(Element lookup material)
[START]

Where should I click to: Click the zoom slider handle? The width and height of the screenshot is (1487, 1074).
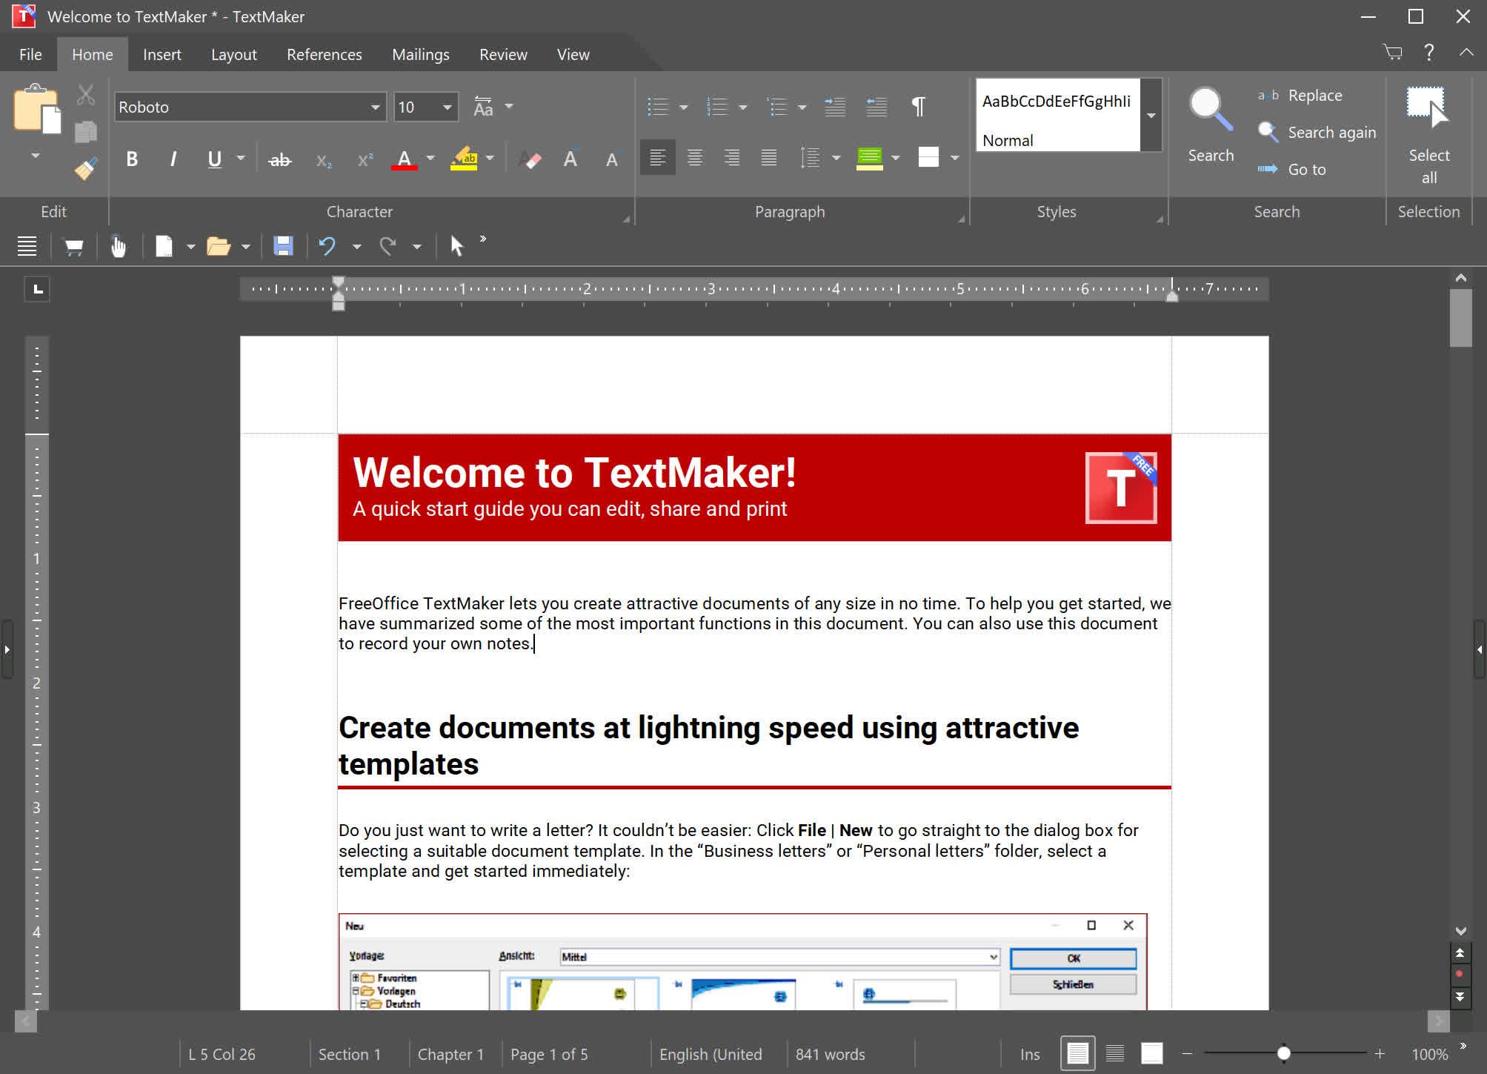pos(1283,1053)
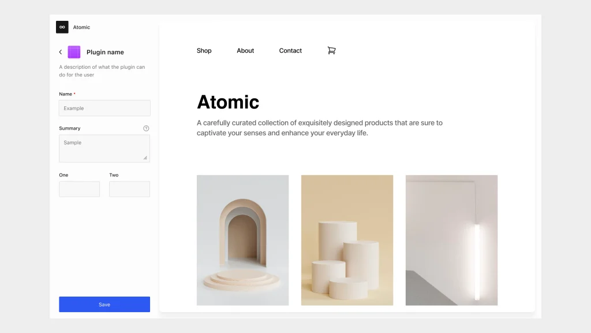The width and height of the screenshot is (591, 333).
Task: Click the Summary textarea resize handle icon
Action: (146, 157)
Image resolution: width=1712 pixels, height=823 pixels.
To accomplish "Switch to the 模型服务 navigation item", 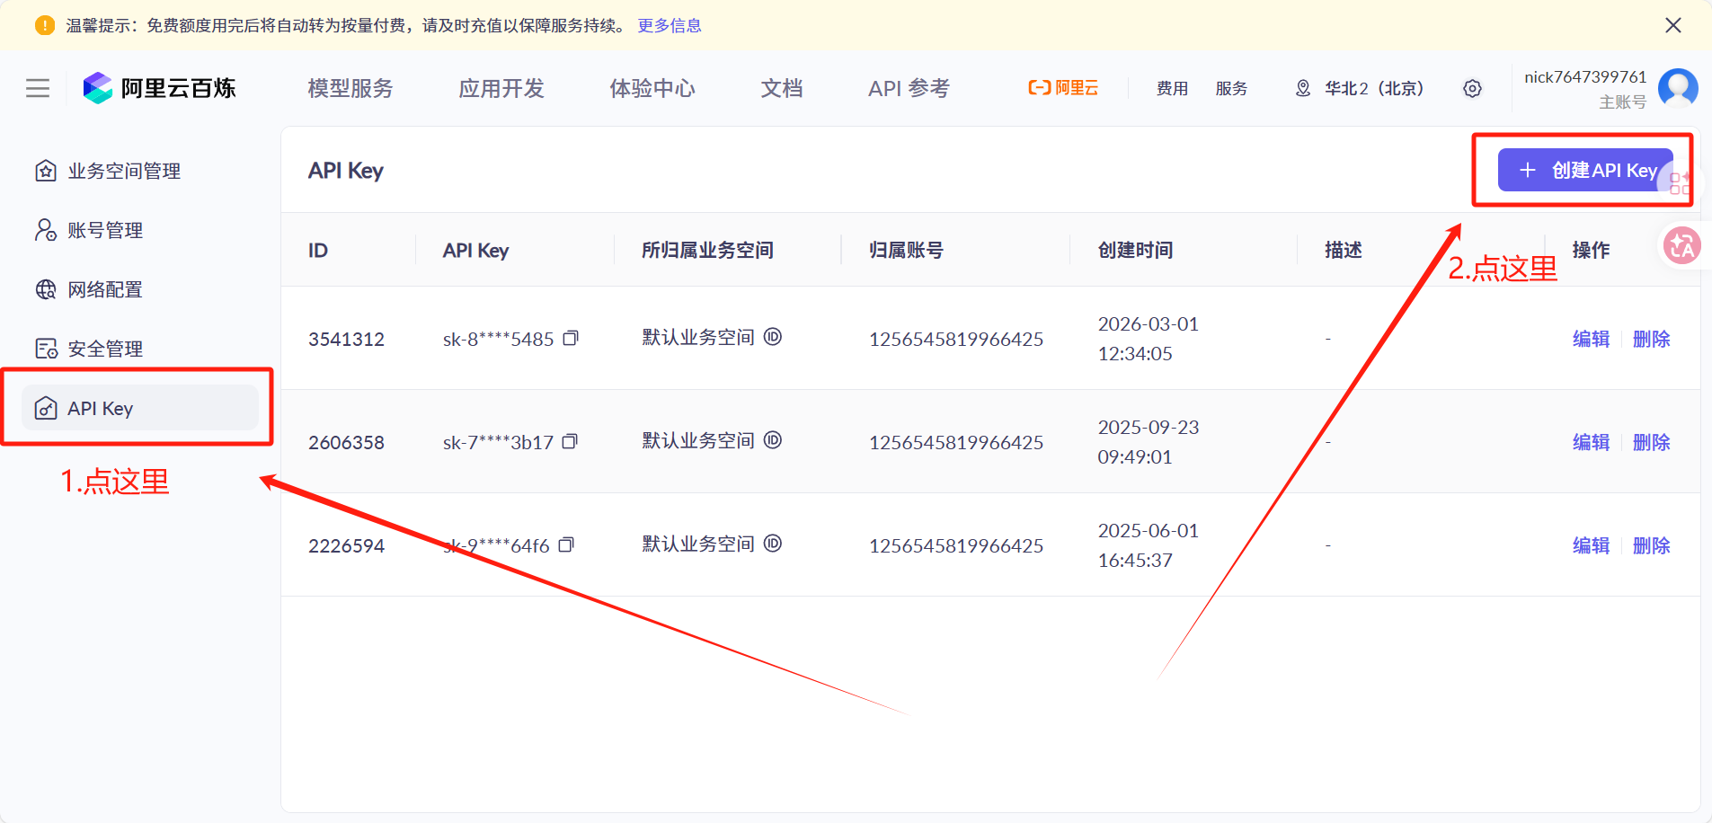I will click(x=350, y=88).
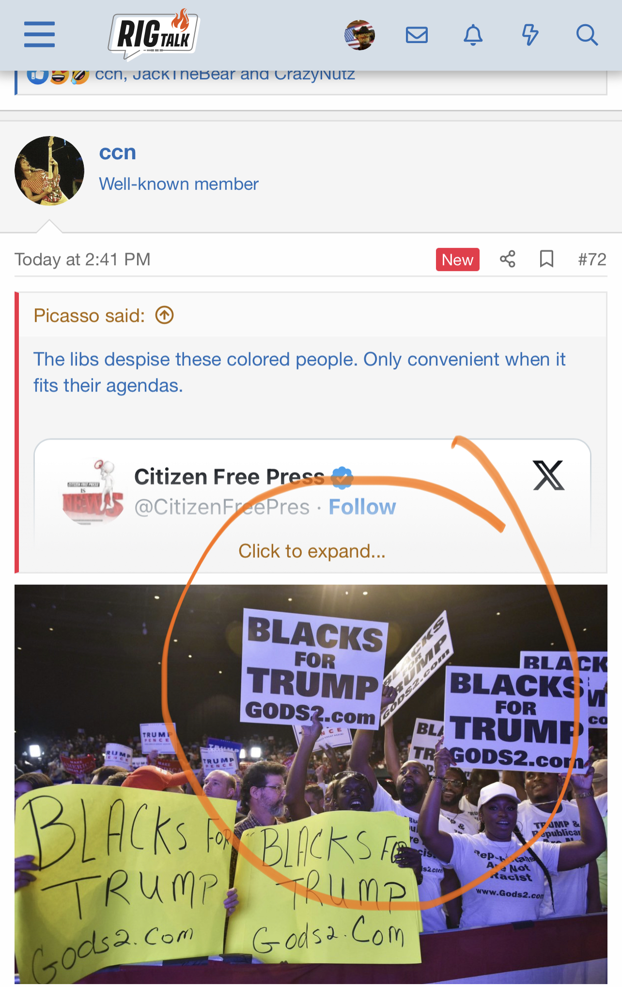Screen dimensions: 622x987
Task: Share post #72 via share icon
Action: click(x=508, y=259)
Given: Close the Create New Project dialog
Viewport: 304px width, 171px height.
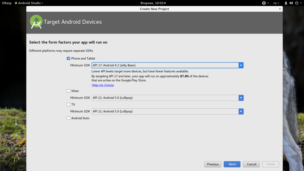Looking at the screenshot, I should click(280, 9).
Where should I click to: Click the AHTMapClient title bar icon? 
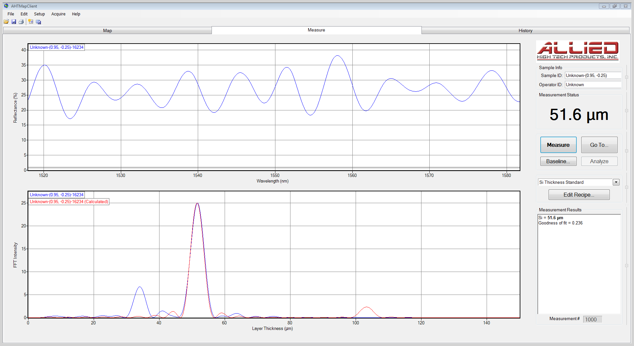[7, 6]
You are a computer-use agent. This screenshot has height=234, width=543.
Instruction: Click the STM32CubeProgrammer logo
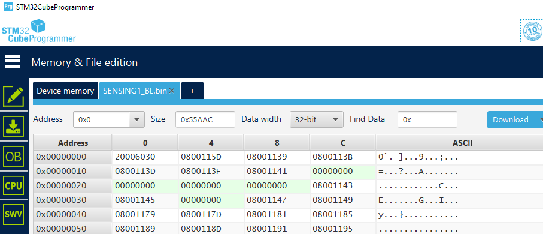[x=39, y=31]
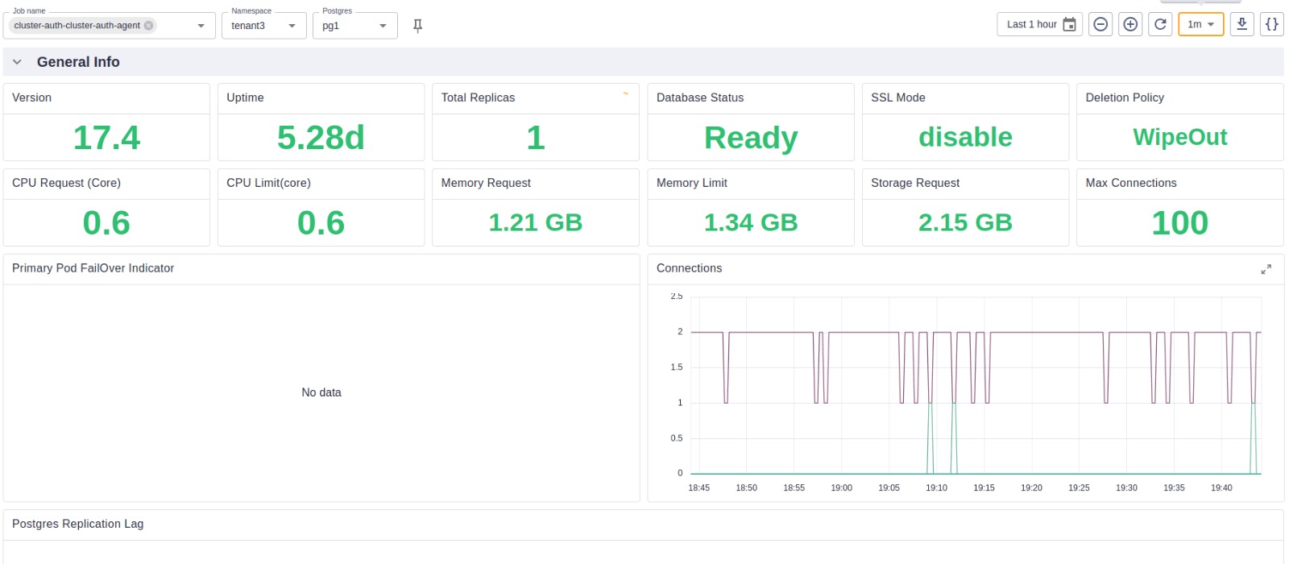The image size is (1289, 564).
Task: Click the Connections panel title
Action: (x=689, y=268)

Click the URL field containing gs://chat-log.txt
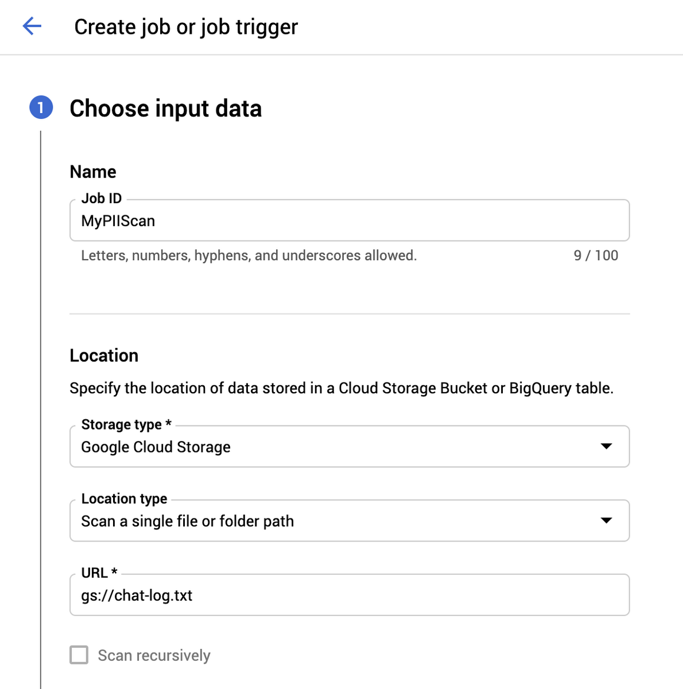[x=349, y=595]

[END]

__Given problem__:
Copy the material word for word, from the line with "You are a computer-use" through the end of the material, both ends included. Leave out the pictures.

__Output below__:
You are a computer-use agent. This screenshot has height=234, width=543.
Instruction: Click the STM32CubeProgrammer logo
[x=39, y=31]
The image size is (1289, 564).
Task: Click the Connections panel title
Action: (x=689, y=268)

Click the URL field containing gs://chat-log.txt
[x=349, y=595]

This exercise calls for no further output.